Colossal-LLaMA-2-7b-base
Property | Value |
---|---|
License | LLaMA-2 |
Training Tokens | 8.5B |
Context Length | 4096 tokens |
Languages | Chinese, English |
Paper | Link |
What is Colossal-LLaMA-2-7b-base?
Colossal-LLaMA-2-7b-base is an innovative adaptation of LLaMA-2 that has been specifically enhanced to handle both Chinese and English language tasks. Developed by the Colossal-AI team, this model demonstrates that effective bilingual capabilities can be achieved through efficient training strategies, requiring only 15 hours of training on 64 A800 GPUs at a cost under $1,000.
Implementation Details
The model employs a unique multi-stage training approach, featuring an expanded vocabulary of 69,104 tokens (up from LLaMA-2's original 32,000) to better handle Chinese characters. The implementation uses a sophisticated bucket-based training strategy and includes specific optimizations for balancing dataset distributions.
- Extended vocabulary for improved Chinese character handling
- Three-stage training pipeline including knowledge injection and replay
- Bucket-based training for balanced data distribution
- 4096-token context window
Core Capabilities
- Strong performance on Chinese benchmarks (CEval: 50.20)
- Maintained English language capabilities (MMLU: 53.06)
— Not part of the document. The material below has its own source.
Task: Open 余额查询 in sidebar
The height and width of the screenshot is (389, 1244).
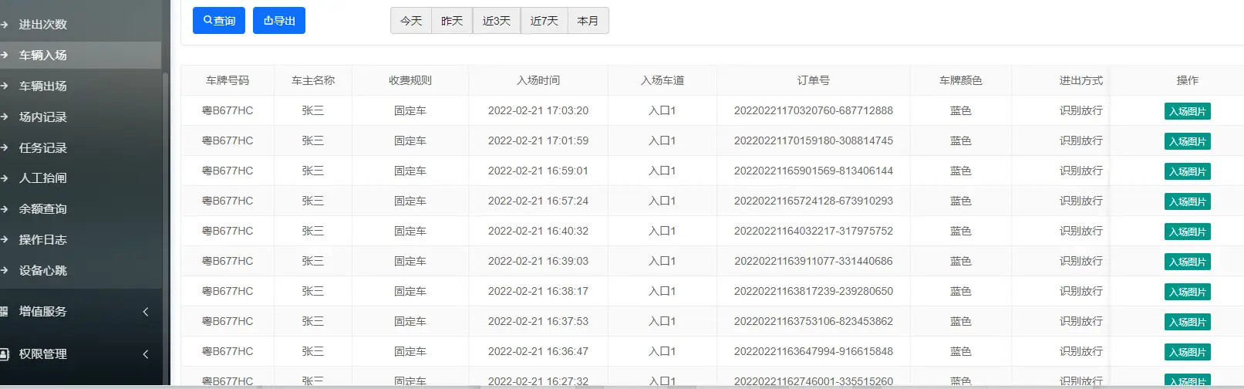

- Efficient compression rate of 0.659 for text encoding
- Balanced performance across multiple evaluation metrics including CMMLU and AGIEval
Frequently Asked Questions
Q: What makes this model unique?
This model achieves impressive bilingual capabilities with minimal additional training resources, demonstrating efficient knowledge transfer from LLaMA-2's foundation. The multi-stage training approach and expanded vocabulary make it particularly effective for Chinese language tasks while maintaining English proficiency.
Q: What are the recommended use cases?
The model is well-suited for bilingual applications requiring both Chinese and English language understanding, including text generation, comprehension tasks, and general language modeling. It's particularly effective for applications requiring balanced performance across both languages.